Prise en charge de la DOULEUR : Avec les AINS, attention au risque cardiaque
Les analgésiques couramment utilisés pour traiter l'arthrite, les douleurs post-opératoires ou autres inflammations pourraient augmenter le risque de décès de crise cardiaque ou d’AVC. Des conclusions fondées sur une analyse approfondie de l'utilisation des anti-inflammatoires non stéroïdiens (AINS) sur 116.000 patients, menée par des chercheurs de l'Université de Berne (Suisse). L'étude financée par le Fonds national suisse de la Science et publiée dans le British Medical Journal conclut que peu de preuves scientifiques existent sur la sécurité cardiovasculaire des AINS et que le risque cardiovasculaire doit être pris en considération systématiquement lors de leur prescription.
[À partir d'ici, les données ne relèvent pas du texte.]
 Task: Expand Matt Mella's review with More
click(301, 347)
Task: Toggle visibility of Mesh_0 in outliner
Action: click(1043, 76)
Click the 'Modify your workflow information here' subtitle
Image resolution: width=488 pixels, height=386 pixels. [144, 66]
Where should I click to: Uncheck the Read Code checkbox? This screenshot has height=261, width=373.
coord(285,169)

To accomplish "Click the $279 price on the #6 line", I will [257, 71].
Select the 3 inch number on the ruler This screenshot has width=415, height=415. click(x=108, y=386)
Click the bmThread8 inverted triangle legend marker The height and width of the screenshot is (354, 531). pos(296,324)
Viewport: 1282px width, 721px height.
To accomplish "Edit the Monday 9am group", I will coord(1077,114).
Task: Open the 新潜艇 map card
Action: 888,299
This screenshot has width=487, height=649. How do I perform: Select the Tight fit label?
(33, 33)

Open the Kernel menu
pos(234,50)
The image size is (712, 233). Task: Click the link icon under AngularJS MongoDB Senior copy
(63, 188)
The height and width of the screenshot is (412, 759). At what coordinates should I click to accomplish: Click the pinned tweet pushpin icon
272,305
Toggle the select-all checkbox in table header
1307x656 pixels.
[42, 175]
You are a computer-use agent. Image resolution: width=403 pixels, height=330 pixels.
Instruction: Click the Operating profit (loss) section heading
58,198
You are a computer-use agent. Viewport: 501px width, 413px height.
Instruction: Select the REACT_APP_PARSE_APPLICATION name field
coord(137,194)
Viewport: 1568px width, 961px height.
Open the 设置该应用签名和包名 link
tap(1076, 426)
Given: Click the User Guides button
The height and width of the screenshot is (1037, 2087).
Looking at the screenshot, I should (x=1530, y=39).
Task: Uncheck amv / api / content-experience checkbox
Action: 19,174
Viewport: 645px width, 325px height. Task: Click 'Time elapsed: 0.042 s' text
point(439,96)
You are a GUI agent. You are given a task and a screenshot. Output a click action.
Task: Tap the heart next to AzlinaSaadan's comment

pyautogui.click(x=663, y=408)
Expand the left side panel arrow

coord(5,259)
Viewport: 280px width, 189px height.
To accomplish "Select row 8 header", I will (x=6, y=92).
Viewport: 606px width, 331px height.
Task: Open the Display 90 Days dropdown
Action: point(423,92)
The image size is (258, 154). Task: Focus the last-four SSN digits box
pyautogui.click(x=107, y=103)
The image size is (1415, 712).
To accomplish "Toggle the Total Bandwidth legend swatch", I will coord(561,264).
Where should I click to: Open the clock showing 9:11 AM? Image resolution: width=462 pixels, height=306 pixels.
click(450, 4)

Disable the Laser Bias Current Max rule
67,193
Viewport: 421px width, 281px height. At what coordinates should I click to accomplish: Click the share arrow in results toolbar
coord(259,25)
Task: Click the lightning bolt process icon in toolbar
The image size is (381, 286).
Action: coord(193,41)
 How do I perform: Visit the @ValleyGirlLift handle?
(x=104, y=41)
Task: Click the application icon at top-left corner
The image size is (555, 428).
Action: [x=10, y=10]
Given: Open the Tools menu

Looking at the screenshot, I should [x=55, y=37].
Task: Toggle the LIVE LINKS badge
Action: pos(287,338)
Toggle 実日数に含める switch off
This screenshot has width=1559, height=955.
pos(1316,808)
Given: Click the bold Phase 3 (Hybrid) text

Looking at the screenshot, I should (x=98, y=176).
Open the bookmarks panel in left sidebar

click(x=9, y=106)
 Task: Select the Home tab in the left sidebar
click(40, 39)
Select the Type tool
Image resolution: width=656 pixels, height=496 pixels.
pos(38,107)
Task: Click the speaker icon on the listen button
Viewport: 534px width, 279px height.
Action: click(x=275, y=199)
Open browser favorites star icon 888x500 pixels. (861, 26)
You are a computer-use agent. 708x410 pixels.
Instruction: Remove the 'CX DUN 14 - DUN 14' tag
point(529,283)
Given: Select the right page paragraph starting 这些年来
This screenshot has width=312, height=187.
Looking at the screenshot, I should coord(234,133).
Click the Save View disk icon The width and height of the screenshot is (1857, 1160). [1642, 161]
Rappelons que les AINS sont une classe de médicaments utilisés à la fois pour traiter la douleur et pour réduire l'inflammation, deux propriétés qui ont conduit les AINS à devenir un élément clé de la prise en charge de l'arthrite. Si l'Ibuprofène est le médicament le plus largement utilisé des AINS, il y a toute une gamme d'autres AINS qui fonctionnent aussi via différents mécanismes biologiques.
Cette analyse s'est appuyée sur les résultats de 31 essais menés sur plus de 110.000 patients pour évaluer la façon dont les AINS sont associés au risque cardiaque. Notamment, il s'avère que le risque de crise cardiaque augmente avec des médicaments tels que certains coxib (Rofécoxib et lumiracoxib), et le risque d'AVC avec l'ibuprofène et le diclofénac. Toutefois, le risque global reste au global peu élevé chez les participants sous AINS, qui prenaient des doses beaucoup plus élevées que celles qui sont utilisées habituellement pour soulager la douleur.
Certains des effets indésirables observés dans cette analyse étaient déjà connus lors de la prescription des AINS aux patients. On savait déjà que les AINS et que les inhibiteurs sélectifs de la cyclo-oxygénase-2 (COX-2 ou coxib) entraînaient un risque d'événements indésirables cardio-vasculaires. Si l'on connaît l'association Ibuprofène- risque d'AVC, la mesure de l'augmentation du risque est incertaine. De même, le rofécoxib a été retiré du marché britannique en 2004 et et le lumiracoxib n'est pas homologué pour une utilisation au Royaume-Uni. Certains autres AINS ne sont considérés que lorsque les patients présentent un faible risque cardio-vasculaire et sont dans l'impossibilité de recourir à une alternative.
Cette méta-analyse a combiné les résultats de grands essais randomisés contrôlés, avec au moins 100 patients-années de suivi, qui avaient examiné l'association entre l'utilisation des AINS et sécurité ou risque cardio-vasculaire en comparant un AINS contre paracétamol, un placebo inactif ou un autre AINS. Au global, cela comportait les données concernant l'évaluation de 116.429 patients couvrant plus de 115.000 années de suivi-patient. L'analyse a porté sur l'ibuprofène, le diclofénac, le naproxène, le célécoxib (Celebrex®), l'étoricoxib (Arcoxia®), le rofécoxib et le lumiracoxib.
Principaux résultats :
· Le rofécoxib a été associé à un risque presque doublé de crise cardiaque par rapport au placebo (OR 2,12, IC 95%- de 1,26 à 3,56). C'est l'association la plus flagrante entre un AINS et le risque le plus élevé d'événement cardiaque.
· Le lumiracoxib a été associé à un risque presque doublé de crise cardiaque, mais les intervalles de confiance sont plus larges et non significatifs (OR 2,00, IC 95%- 0,71 à 6,21).
· L'ibuprofène a été associé avec le risque le plus élevé d'AVC, de presque 3,5 fois le risque obtenu avec placebo - mais là encore, les intervalles de confiance sont plus larges et à la limite de la signification (OR 3,36, IC 95%- 1,00 à 11,6).
· Le diclofénac a également été associé à un risque presque triplé d'AVC, comparativement au placebo (OR 2,86, IC 95%- de 1,09 à 8,36).
· L'étoricoxib et le diclofénac ont été associés avec le risque le plus élevé de mortalité cardiovasculaire (OR étoricoxib 4,07, IC 95%- 1,23 à 15,7 et OR diclofénac 3,98, IC 95%- 1,48 à 12,7).
· Le naproxène ne semble pas avoir de lien significatif avec l'un des événements cardiovasculaires.
Les chercheurs concluent que peu de preuves scientifiques existent pour suggérer que l'un de ces AINS garantit une sécurité cardiovasculaire et que le risque cardiovasculaire doit être pris en considération lors de la prescription tout AINS. Néanmoins, le naproxène apparaît comme le «moins nocifs» de cette classe thérapeutique sur le plan cardiovasculaire.